I think back to my own travel insurance purchase. I had decided to keep things simple and went with the company recommended by my flight agent. Shana had never asked me about my mental health. Had she questioned me, I feel certain I would have answered honestly:
“Actually, I’ve been in a dark place of recent and my anxiety is worse than ever before. I haven’t spoken to a doctor about it in detail because my condition is inconsistent and it is difficult to have a regular GP when you’re constantly on the move. I don’t think it will affect my travels and I still really want to go.”
At this point, Shana could have been well within her legal right in refusing to sell me travel insurance. It didn’t matter that I hadn’t yet sought a doctor’s opinion or received treatment. It didn’t matter that I wasn’t suicidal or psychotic. It would have been extremely stressful for me to have to shop around for another insurance company. It was hard enough having the brain energy to organise flights.
Anxious people are experts at imagining the worst-case scenario, yet the thought of being refused insurance on those grounds had never entered my mind. It’s definitely something to take into consideration for future travel plans.
Currently, there are few travel insurance providers that will cover mental health claims. The majority are apparently in the process of revising their policies. In June, this table was published with useful information regarding mental health cover for over 25 travel insurance brands (information subject to change). Of the insurers listed, only four offered mental health coverage (with two charging a premium price). There are organisations fighting for change, however.

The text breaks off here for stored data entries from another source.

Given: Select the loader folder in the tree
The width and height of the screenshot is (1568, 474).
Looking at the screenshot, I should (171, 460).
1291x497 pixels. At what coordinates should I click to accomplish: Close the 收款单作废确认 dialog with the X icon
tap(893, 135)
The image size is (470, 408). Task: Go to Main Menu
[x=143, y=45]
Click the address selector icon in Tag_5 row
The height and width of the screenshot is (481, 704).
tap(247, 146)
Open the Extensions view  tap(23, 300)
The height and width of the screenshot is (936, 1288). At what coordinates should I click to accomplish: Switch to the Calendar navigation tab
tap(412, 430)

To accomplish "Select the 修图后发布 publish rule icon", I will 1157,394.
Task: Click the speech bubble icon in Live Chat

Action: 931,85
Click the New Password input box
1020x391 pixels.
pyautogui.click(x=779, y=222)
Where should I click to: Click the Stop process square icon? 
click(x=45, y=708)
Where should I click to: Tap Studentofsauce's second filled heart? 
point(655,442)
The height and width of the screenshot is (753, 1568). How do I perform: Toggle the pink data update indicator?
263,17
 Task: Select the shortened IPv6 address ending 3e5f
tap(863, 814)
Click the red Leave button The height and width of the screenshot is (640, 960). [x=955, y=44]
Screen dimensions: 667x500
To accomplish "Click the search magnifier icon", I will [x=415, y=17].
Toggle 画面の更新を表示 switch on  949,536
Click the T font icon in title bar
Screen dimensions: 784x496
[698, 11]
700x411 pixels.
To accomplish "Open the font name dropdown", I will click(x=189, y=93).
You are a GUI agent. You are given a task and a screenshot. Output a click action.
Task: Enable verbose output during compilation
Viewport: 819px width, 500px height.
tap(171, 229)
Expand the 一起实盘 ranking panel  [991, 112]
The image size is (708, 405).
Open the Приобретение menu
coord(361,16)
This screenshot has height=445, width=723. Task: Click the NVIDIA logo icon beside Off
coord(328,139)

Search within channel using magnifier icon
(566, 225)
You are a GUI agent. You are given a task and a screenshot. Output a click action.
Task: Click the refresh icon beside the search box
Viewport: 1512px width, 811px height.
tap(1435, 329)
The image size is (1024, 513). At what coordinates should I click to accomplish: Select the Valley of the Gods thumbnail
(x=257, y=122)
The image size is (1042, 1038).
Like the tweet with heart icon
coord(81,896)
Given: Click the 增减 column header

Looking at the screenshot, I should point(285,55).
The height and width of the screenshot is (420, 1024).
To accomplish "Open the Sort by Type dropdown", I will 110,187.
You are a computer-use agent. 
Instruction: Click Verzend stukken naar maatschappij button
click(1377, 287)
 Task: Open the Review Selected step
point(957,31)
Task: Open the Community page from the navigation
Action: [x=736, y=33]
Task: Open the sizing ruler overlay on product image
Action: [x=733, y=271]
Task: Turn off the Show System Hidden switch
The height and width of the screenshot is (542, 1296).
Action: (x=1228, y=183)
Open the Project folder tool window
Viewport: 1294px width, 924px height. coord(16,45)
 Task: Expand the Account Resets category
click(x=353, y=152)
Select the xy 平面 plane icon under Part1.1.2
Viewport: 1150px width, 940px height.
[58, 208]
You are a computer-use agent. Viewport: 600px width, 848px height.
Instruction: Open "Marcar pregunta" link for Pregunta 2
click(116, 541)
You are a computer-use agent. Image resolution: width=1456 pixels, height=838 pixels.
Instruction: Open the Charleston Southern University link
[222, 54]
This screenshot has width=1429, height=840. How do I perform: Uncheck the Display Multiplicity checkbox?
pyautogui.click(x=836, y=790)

Beyond Blue and Mental Health Australia (MHA) have been working hard to stop discrimination by insurance providers and secure a fair deal for all Australians. It’s important that we keep the pressure on too — by raising awareness, sharing personal experiences and lodging complaints. I’m not letting my mental health stop me from doing the things I want to do. I travel responsibly and I want to know that I can arrange travel cover that will suit my needs.
With most things in life, honesty is the best policy. So with that in mind, I will continue to be honest with travel insurance companies about my health, be it a physical or mental condition. I’m adding my voice to the cause and fighting for change. I call on you to do the same! And maybe to consider a suitcase with wheels for your next travel destination.